Otras escuelas están descubriendo que dejar de enviar un dispositivo a casa con cada alumno tiene sentido desde el punto de vista económico.
El Distrito Escolar Unificado de Fresno, el tercero más grande de California, gasta 4 millones de dólares al año en reparar y reemplazar computadoras portátiles. En parte para recortar costos, el distrito les dijo a sus 40.000 estudiantes de primaria que devuelvan las computadoras portátiles que se llevan a casa y, en otoño, hará que el acceso a esos dispositivos sea solo en el aula, indicó el vocero AJ Kato.
El Distrito Escolar Unificado de Simi Valley, cerca de Los Ángeles, dejó de enviar dispositivos a casa para sus estudiantes más pequeños este año, en parte por el alto costo de las reparaciones, pero también porque se usaban para realizar “búsquedas inapropiadas en Google” y jugar videojuegos, según un memorando dirigido a los padres. El distrito ahora guarda los dispositivos en carritos en la escuela.
Hace poco, un grupo de padres en Arlington, Virginia, se reunió un sábado por la noche para compartir las dificultades de sus hijos con la adicción a las pantallas y otros efectos derivados de los dispositivos entregados por la escuela.

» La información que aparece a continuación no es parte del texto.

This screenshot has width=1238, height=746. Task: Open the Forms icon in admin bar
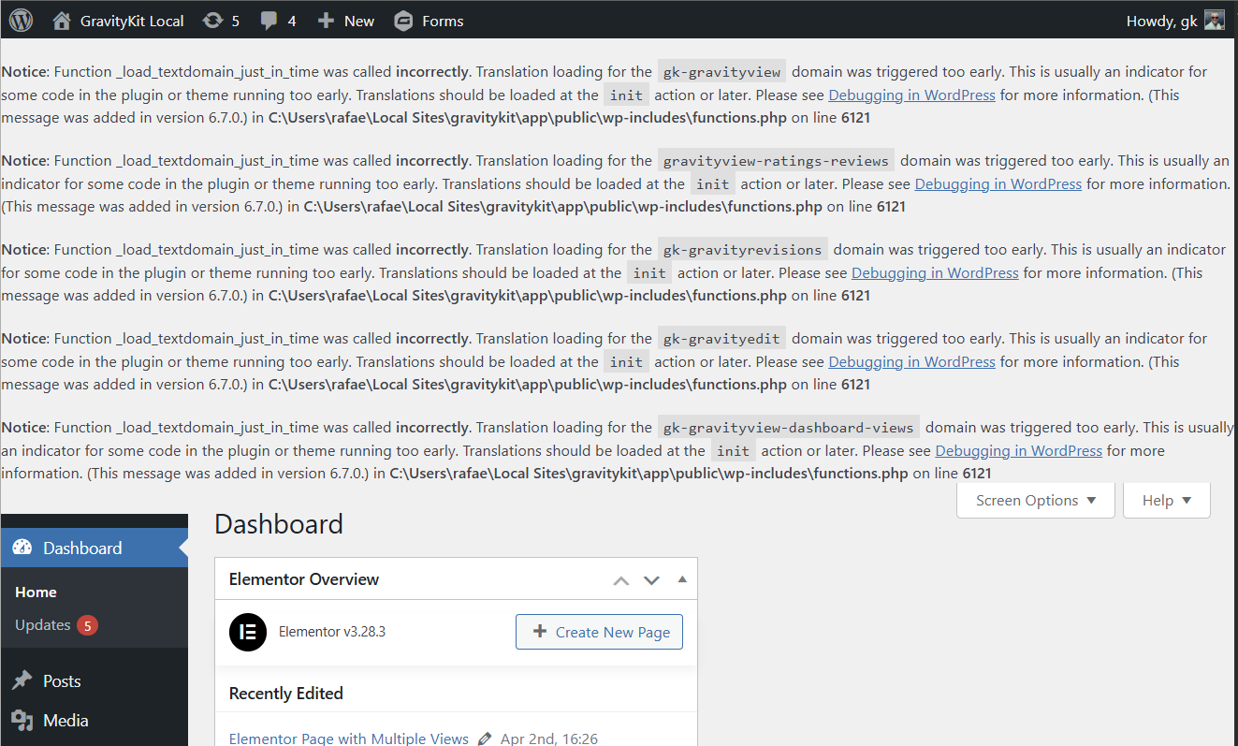(404, 21)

“Ninguno de nosotros es ludita (grupo que, en el siglo XIX, protestó contra el uso de máquinas en la industria textil de Reino Unido). Sé que la tecnología aporta valor, pero tampoco quiero que mi hijo esté en YouTube todo el tiempo”, comentó LuAnn Oliver, quien recibió al grupo en la sala de su casa. Su hijo de sexto grado tiene dificultades para llevar el control de las tareas en línea y resistir la tentación que el iPad ofrece para los videojuegos. “Recibimos reportes de los sitios web que visitó. Está entrando a un sitio de juegos en casi todas las clases”.

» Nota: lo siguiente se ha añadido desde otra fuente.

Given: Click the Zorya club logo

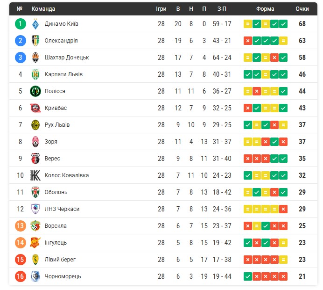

El Distrito Escolar de Arlington dejó de entregar iPads antes de primer grado y está imponiendo nuevos límites en primaria, pero los estudiantes de sexto a duodécimo grado todavía deben contar con dispositivos entregados por la escuela.
Otra madre, Jenny Sullivan, dijo que notó que su hijo de cuarto grado pone mayúsculas al azar y no lo corrigen porque hay muy poco trabajo en papel. También le preocupan las implicancias sociales: su hijo de sexto grado no quiere ir al programa extraescolar porque todos están en su iPad. “Preferiría quedarse en casa”, le dice a su madre.

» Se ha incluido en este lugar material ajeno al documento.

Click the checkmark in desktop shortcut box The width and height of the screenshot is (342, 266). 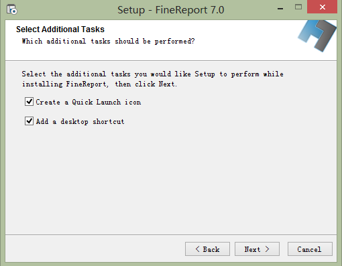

Tras una reunión de tres horas, los padres hicieron un plan para dialogar con la escuela en otoño con un pedido unificado para “excluirse de la tecnología e incluirse en libros de texto y papel”.
“Dentro de diez años”, dijo Kristina Jackson, una de las madres, “no puedo imaginar que miremos atrás con otra reacción que no sea: ¿cómo pudimos ser tan ingenuos como para entregarles estos dispositivos a nuestros hijos?”.